The line doesn't run between "evals always" and "evals never" – it runs along the stakes. Proportional rigour, not ceremony. A customer-critical AI feature with revenue or trust riding on it deserves a serious eval suite. An internal helper deserves a sceptical glance and that's it. The skill is in honestly placing which category you're working in.

How to Start

The most common reason teams have no evals isn't resistance – it's the belief that this is a huge project. It isn't. Getting started is small and concrete:

Begin with 20 to 50 real examples. Not invented, not idealised. Reach into real or realistic inputs and write down, for each, what a good answer looks like. That act alone – articulating what you expect – sharpens your understanding of the feature more than any demo.
Score them. For structured tasks, a hard assertion. For open-ended tasks, a human rating in a spreadsheet to begin with, then an LLM judge with clear criteria. It doesn't need to be perfect, only consistent.
Wire it into CI. The decisive step: the eval runs automatically on every prompt change, every model swap, every pull request. Just like the unit tests. A change that drops the hit rate becomes visible before it ships – not after.
Grow it from production failures. Every real failure in production is a gift: it becomes the next eval case. The dataset grows organically in exactly the direction where the system is weak, and every bug you fix once stays fixed forever.

After a few weeks you'll have, almost as a side effect, a regression suite that has your back. And the feeling at the next model switch is entirely different – not "let's hope nothing breaks" but "the numbers say it got better."

Conclusion

Serious AI work is engineering, not prompt roulette. The difference between a team that runs an AI feature reliably in production and one that lurches from crisis meeting to crisis meeting is rarely the model. It's whether anyone is measuring.

A demo produces a feeling.

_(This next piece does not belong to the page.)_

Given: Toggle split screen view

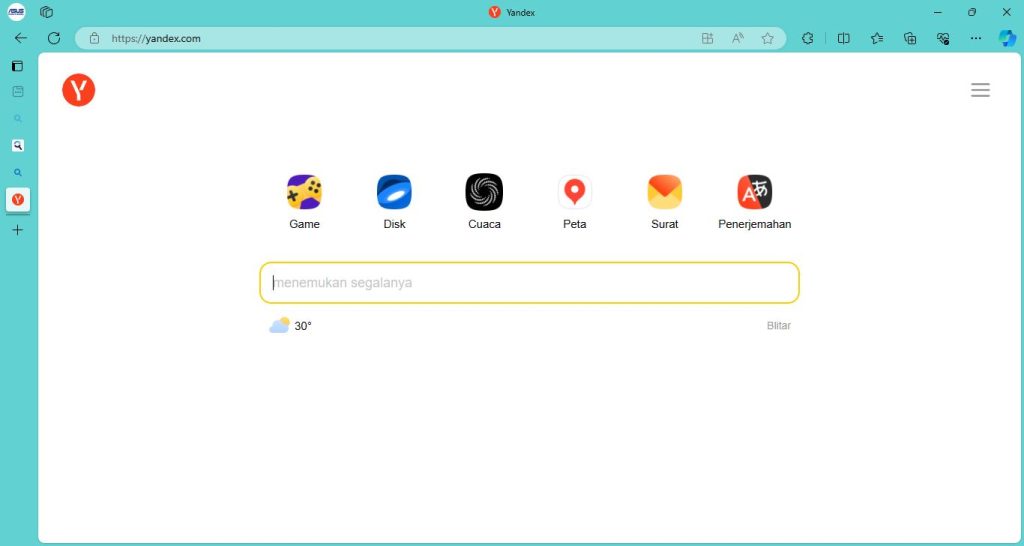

An eval produces a number – and only numbers can be compared, tracked, and improved. Without them every team is flying blind: it can't catch regressions, can't swap models safely, can't improve prompts systematically, and in the end can't even say whether the product is better today than it was last week.

Evaluation-driven development is to AI features what tests are to software: not a luxury, but the foundation you need before you can build anything serious at all. You don't have to start big. But you do have to start measuring. Everything else is hope – and hope is no strategy for a product people are meant to trust.